Let the Good Times Roll?

“No one has ever become poor by giving.”
― Anne Frank, diary of Anne Frank


let the good times rollRecently, I’ve been bombarded on my Facebook news feed with videos of the ALS Ice Bucket challenge. The ALS marketing strategy is brilliant and has raised over $30 million dollars for ALS research and created an awareness of ALS throughout the world. Letting the good times roll by donating to a reputable charity AND having fun while doing it is exhilarating.

The ALS Ice Bucket challenge led me to muse about donations. I wonder how and where people choose to donate? How does one decide which organization/person/country is worthy of one’s donations of time and money? Is asking for donations an act of selflessness, such as the ALS Ice Bucket challenge,  or selfishness, such as my rant below?

I opened a blog post written by a young expat couple living in Nicaragua and noticed a new donation button. Great, I thought to myself. I’m always willing to donate to a worthy cause for Nicaragua. Instead, they were asking for donations for themselves because they write a blog…because they want money for their information on their blog…because they want to buy a couple of frosty Toñas, dinner for two, or a night on the town. They say they will show their appreciation by keeping the good times rolling and the information flowing.
= = = =
Goal a
Duplicate the stretch of the blog post on giving from "I opened a blog" through "the information flowing.".

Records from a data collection
= = = =
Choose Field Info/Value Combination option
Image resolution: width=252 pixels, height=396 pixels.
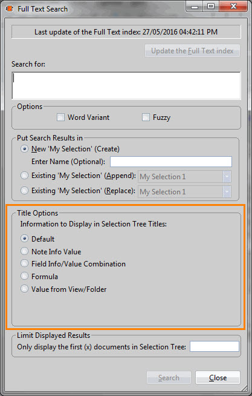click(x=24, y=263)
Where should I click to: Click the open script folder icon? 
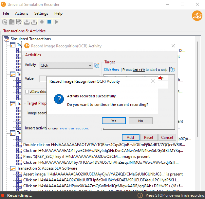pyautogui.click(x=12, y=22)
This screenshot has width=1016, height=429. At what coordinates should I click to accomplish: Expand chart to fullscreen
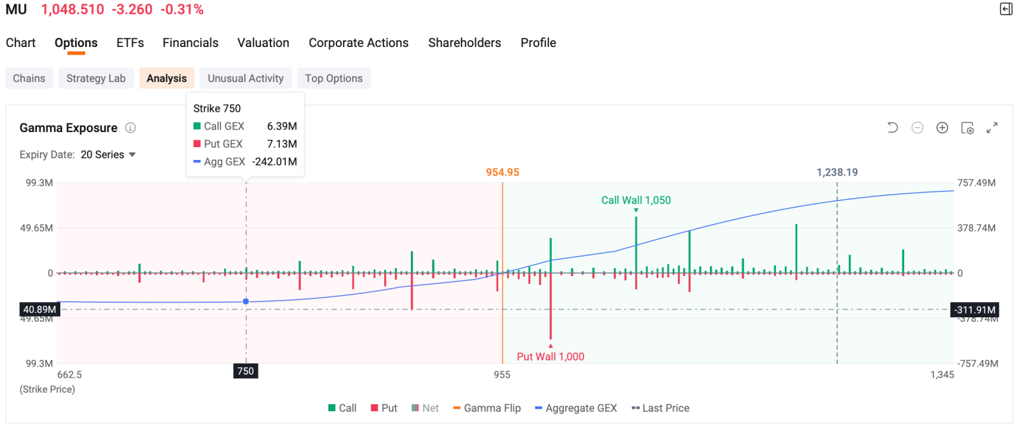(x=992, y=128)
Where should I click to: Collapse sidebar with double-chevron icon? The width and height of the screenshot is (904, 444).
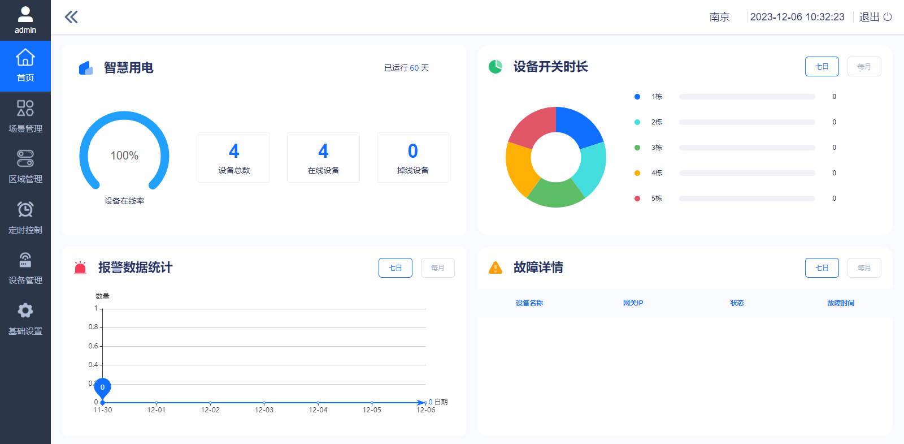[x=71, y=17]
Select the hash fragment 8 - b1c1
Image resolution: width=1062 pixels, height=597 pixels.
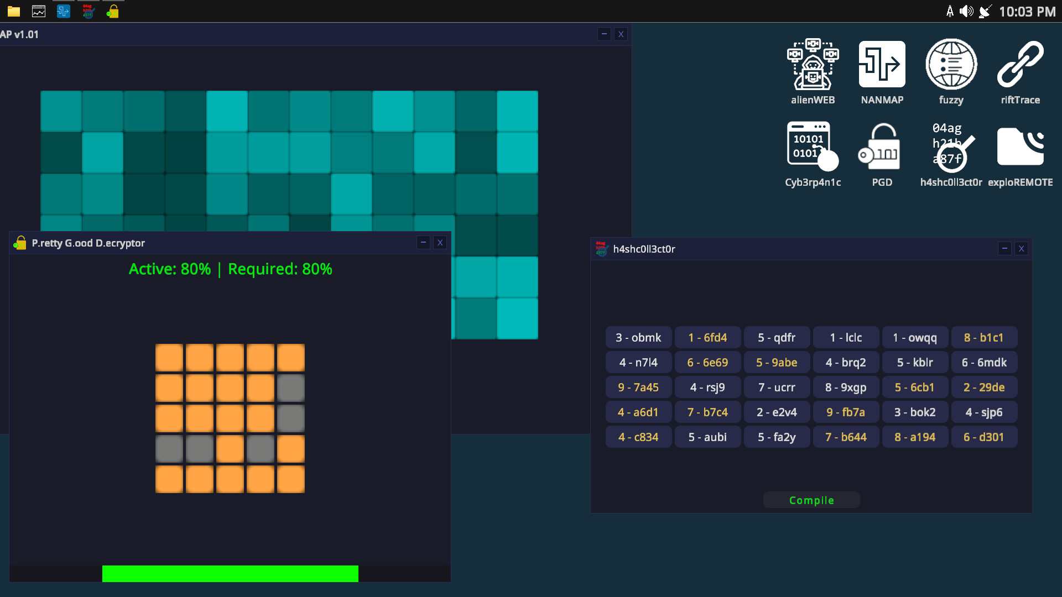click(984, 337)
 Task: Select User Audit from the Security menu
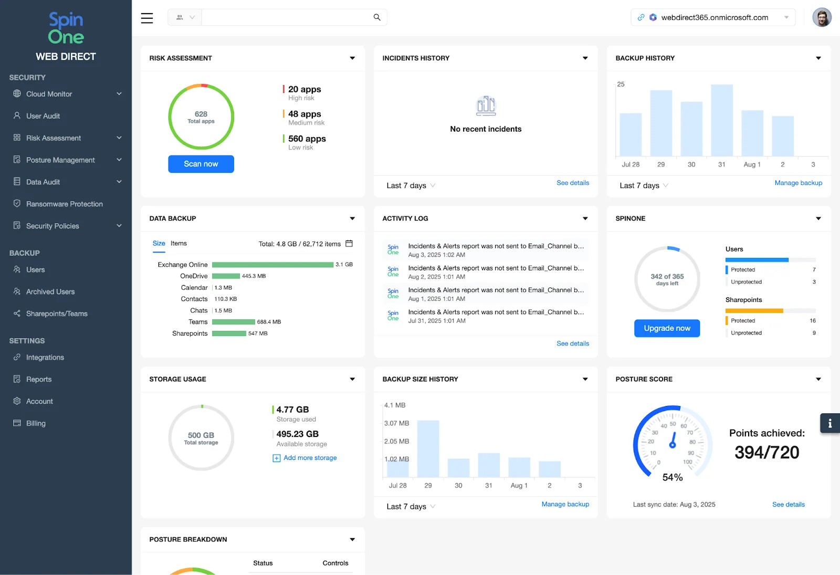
= = = =
Goal b
Rewrite the records from the line containing "Where should I click to: Collapse" through the end of the records, requests included, adding 129 to every number in the click coordinates. Leave the pictures out.

Exercise output a
I opened a blog post written by a young expat couple living in Nicaragua and noticed a new donation button. Great, I thought to myself. I’m always willing to donate to a worthy cause for Nicaragua. Instead, they were asking for donations for themselves because they write a blog…because they want money for their information on their blog…because they want to buy a couple of frosty Toñas, dinner for two, or a night on the town. They say they will show their appreciation by keeping the good times rolling and the information flowing.

Exercise output b
Where should I click to: Collapse sidebar with double-chevron icon? The width and height of the screenshot is (904, 444).
[x=200, y=146]
Select the hash fragment 8 - b1c1
Image resolution: width=1062 pixels, height=597 pixels.
click(1113, 466)
 Task: Select User Audit from the Security menu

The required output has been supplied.